Check your understanding:
1 – Write out the pop punk and emo passage word for word, everything from "Jump forward 24" down to "them every day.".
2 – Resume the piece on pop punk and emo after its last sentence and keep writing in the same voice.

*** Opening of Page extract ***

To the outsider, pop punk and emo might not have changed at all, it still just a load of skater kids getting shit tattoos, pitting and pointing and moaning about life; but it’s something much deeper nowadays.

Baltimore’s Have Mercy’s debut, ‘The Earth Pushed Back’, is an intelligent, ravaged, post-break up album to scream in the shower to. UK emo-rockers Moose Blood produced the soundtrack to Britain’s lost youth with 2014’s ‘I’ll Keep You In Mind From Time To Time’. A record whose songs are more like troubled poetic prose then tracks in the top 40 at the time singing about Cheerleaders, Counting Stars and Pitbull rhyming Kodak with Kodak. Bands are writing songs about emotions, not clichés anymore. This is what I’m feeling, this is what I want to say and this is what all of this combined sounds like.

Jump forward 24 hours to Manchester venue, Gorilla, and the majority of the same crowd are watching Philadelphia band Modern Baseball drain the vocal chords of the angsty few. A show supported by emo outfit, Sorority Noise, whose lead singer Cameron Boucher discusses his manic depression, commanding the crowd to never suffer in silence. It’s never your fault, he implies, urging all to tell your favourite people you love them every day.

*** Close of Page extract ***
*** Opening of Record excerpts ***

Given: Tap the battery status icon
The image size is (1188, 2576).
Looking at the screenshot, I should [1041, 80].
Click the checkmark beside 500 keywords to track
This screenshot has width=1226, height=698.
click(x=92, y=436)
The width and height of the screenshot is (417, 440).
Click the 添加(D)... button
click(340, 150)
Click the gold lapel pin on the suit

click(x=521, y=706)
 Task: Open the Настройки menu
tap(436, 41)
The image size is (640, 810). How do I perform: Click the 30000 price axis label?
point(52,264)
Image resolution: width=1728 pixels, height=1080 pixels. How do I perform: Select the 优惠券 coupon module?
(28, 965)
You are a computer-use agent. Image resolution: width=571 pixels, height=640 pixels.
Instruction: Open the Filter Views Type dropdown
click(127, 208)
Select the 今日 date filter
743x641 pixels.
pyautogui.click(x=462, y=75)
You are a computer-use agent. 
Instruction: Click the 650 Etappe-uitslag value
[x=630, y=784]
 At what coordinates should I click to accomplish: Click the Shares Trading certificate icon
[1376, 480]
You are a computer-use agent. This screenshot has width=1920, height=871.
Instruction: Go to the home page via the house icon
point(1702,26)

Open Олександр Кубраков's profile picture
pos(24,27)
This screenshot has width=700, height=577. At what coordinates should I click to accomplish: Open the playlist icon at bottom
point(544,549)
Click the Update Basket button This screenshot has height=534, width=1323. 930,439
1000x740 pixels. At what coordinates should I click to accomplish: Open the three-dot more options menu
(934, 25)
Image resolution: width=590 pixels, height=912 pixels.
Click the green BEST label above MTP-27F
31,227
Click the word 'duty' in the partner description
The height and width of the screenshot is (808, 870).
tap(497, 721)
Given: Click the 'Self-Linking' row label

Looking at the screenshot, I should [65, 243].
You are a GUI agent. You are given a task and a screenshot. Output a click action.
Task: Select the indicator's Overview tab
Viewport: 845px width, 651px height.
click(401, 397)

*** Close of Record excerpts ***

Answer section:
1 –
Jump forward 24 hours to Manchester venue, Gorilla, and the majority of the same crowd are watching Philadelphia band Modern Baseball drain the vocal chords of the angsty few. A show supported by emo outfit, Sorority Noise, whose lead singer Cameron Boucher discusses his manic depression, commanding the crowd to never suffer in silence. It’s never your fault, he implies, urging all to tell your favourite people you love them every day.

2 –
Modern Baseball famously like to joke about themselves, describing themselves to me in an interview as “terrible, wet and horrible”. However few bands offer the same level of brutal honesty within their lyrics to help the listener get through trouble. Their first two albums ‘Sports’ and ‘You’re Gonna Miss It All’ are staples in any self-respecting emo rock fan boy or girl’s collection during relationship troubles and the empty space after a break up from a partner. Their latest, ‘Holy Ghost’, is even more than that. Their show at Gorilla sold out long in advance and is one which live exuberance will remain in the memory in all who attended. A collective room shouting lyrics of broken hearts and drunken arguments back at the foursome onstage in an energy that bigger bands in bigger rooms can’t manage. The underlying complexities offer an edge and speak to a demographic that mainstream rock simply doesn’t satisfy.

Pop punk, emo and metal has always had an element of familiarity to it. A sense of belonging and being around people just like you and being part of a collective movement who care about each other. This is never more prevalent than when mental instability is in question. No one should feel alone and sad and people should care about each other and help those in need- that’s not pop punk, that’s just being human.

I took to one of the largest online pop punk communities, UK Pop Punk, on Facebook to see if the genre has ever helped anyone before. The Facebook page with over 7,000 members is a constant stream of news, opinions and points of view from the thriving UK pop punk, emo and metal scene. My point in question was to ask if anyone was helped during tough times by music.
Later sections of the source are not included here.